■ **EXERCISE AIM**
Please restate, word for word, the lines below that begin at the one with "This screenshot has height=471, width=754." and end at the one with "Task: Open the pink scarf photo thumbnail". Leave out all other lines.
** EXTRACTED INFORMATION follows **
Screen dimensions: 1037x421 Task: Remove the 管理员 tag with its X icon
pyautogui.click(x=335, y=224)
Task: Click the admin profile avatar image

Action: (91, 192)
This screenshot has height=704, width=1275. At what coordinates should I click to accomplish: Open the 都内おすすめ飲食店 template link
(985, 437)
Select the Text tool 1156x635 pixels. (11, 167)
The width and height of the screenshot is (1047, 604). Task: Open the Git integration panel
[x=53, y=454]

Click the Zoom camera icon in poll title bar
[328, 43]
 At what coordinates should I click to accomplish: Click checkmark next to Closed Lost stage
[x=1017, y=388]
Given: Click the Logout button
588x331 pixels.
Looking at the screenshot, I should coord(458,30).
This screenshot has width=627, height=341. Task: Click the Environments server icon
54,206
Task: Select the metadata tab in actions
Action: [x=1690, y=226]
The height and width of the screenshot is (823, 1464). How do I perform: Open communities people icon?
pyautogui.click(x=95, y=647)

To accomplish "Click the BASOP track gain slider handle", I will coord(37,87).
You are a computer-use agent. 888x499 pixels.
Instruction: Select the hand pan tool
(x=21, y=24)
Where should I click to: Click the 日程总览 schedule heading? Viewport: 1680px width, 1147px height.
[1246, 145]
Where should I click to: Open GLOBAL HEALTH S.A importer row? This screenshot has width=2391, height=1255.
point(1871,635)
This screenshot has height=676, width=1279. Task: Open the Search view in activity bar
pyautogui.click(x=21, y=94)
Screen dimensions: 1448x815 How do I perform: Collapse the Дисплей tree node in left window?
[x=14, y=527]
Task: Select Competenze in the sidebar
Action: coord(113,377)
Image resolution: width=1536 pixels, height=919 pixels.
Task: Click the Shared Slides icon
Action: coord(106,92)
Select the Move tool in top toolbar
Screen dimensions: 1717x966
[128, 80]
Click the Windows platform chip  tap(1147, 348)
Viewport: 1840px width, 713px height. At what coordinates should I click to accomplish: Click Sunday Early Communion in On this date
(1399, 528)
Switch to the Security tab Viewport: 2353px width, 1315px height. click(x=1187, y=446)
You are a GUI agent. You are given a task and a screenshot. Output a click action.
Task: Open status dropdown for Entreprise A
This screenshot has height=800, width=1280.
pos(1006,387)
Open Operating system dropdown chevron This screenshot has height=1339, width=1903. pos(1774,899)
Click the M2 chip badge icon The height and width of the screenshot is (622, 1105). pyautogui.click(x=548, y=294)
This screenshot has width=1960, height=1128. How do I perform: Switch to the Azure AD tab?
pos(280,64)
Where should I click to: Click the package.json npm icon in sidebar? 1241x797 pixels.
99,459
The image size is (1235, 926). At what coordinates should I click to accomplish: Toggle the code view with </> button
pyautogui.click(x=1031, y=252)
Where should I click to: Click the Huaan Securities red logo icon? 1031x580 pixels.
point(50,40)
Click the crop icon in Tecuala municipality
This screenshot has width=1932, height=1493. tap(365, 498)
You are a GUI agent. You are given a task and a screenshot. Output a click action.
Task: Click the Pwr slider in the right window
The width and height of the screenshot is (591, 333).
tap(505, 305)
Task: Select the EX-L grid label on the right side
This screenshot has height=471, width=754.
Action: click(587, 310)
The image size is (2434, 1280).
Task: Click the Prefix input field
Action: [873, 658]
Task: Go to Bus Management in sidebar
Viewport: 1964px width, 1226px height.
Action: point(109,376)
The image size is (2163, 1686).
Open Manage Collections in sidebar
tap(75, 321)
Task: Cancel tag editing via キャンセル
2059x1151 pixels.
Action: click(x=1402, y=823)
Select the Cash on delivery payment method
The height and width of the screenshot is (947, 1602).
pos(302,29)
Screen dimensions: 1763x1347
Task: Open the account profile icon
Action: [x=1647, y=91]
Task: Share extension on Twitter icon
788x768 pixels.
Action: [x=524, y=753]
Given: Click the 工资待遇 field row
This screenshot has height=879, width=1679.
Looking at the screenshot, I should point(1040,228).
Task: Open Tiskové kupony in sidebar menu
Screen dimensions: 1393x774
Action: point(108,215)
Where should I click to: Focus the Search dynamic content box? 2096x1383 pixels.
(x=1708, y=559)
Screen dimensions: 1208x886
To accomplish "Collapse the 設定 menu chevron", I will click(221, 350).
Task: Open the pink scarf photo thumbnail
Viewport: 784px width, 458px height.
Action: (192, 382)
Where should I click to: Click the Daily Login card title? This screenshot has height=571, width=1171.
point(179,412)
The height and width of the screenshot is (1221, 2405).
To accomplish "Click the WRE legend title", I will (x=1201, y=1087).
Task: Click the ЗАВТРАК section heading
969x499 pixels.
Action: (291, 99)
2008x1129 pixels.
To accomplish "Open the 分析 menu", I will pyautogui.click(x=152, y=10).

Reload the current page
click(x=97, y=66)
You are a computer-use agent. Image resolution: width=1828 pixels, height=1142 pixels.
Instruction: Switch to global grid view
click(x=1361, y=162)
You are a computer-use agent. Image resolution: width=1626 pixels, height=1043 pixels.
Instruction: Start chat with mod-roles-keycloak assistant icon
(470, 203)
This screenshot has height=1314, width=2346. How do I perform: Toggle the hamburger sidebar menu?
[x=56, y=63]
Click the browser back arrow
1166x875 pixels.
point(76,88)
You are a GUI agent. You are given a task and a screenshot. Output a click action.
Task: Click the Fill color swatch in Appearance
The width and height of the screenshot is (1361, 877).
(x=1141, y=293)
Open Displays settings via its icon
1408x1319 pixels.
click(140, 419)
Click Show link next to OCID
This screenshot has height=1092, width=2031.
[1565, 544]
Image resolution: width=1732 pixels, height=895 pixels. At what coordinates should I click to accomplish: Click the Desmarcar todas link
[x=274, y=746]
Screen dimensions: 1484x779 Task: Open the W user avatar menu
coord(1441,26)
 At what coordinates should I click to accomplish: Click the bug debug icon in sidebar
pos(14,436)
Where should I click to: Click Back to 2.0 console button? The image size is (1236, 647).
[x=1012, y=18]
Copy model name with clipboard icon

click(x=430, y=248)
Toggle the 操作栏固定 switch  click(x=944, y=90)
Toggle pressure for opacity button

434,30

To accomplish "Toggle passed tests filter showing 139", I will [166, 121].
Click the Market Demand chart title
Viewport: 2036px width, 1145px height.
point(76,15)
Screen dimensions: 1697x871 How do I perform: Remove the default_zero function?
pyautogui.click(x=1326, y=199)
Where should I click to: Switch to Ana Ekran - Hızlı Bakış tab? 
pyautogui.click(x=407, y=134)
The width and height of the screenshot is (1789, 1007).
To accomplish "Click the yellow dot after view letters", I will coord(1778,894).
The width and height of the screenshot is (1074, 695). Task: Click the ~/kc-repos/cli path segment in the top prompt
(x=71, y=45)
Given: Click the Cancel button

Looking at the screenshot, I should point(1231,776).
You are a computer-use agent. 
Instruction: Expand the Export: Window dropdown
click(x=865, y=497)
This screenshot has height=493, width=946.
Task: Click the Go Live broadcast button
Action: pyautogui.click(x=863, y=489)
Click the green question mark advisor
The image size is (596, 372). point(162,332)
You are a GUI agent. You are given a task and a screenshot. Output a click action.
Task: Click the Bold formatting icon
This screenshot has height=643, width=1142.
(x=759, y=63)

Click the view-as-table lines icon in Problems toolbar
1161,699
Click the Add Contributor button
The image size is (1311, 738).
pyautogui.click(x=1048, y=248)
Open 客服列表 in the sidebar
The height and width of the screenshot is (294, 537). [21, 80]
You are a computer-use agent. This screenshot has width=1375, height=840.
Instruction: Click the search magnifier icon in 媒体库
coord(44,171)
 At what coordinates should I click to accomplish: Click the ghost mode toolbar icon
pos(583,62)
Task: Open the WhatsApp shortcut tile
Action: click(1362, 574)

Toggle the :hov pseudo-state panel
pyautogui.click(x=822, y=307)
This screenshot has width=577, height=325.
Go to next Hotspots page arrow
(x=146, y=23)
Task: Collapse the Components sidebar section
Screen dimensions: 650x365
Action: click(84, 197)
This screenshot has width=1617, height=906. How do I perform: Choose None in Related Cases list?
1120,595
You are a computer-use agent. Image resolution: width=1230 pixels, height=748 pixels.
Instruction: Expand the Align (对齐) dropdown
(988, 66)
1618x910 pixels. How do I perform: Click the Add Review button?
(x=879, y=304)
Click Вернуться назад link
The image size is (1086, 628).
** End of EXTRACTED INFORMATION **
■ **RESULT**
This screenshot has height=471, width=754.
Action: click(587, 310)
The image size is (2434, 1280).
Task: Click the Prefix input field
Action: [873, 658]
Task: Go to Bus Management in sidebar
Viewport: 1964px width, 1226px height.
Action: point(109,376)
The image size is (2163, 1686).
Open Manage Collections in sidebar
tap(75, 321)
Task: Cancel tag editing via キャンセル
2059x1151 pixels.
Action: click(x=1402, y=823)
Select the Cash on delivery payment method
The height and width of the screenshot is (947, 1602).
pos(302,29)
Screen dimensions: 1763x1347
Task: Open the account profile icon
Action: [x=1647, y=91]
Task: Share extension on Twitter icon
788x768 pixels.
Action: [x=524, y=753]
Given: Click the 工资待遇 field row
This screenshot has height=879, width=1679.
Looking at the screenshot, I should point(1040,228).
Task: Open Tiskové kupony in sidebar menu
Screen dimensions: 1393x774
Action: point(108,215)
Where should I click to: Focus the Search dynamic content box? 2096x1383 pixels.
(x=1708, y=559)
Screen dimensions: 1208x886
To accomplish "Collapse the 設定 menu chevron", I will click(221, 350).
Task: Open the pink scarf photo thumbnail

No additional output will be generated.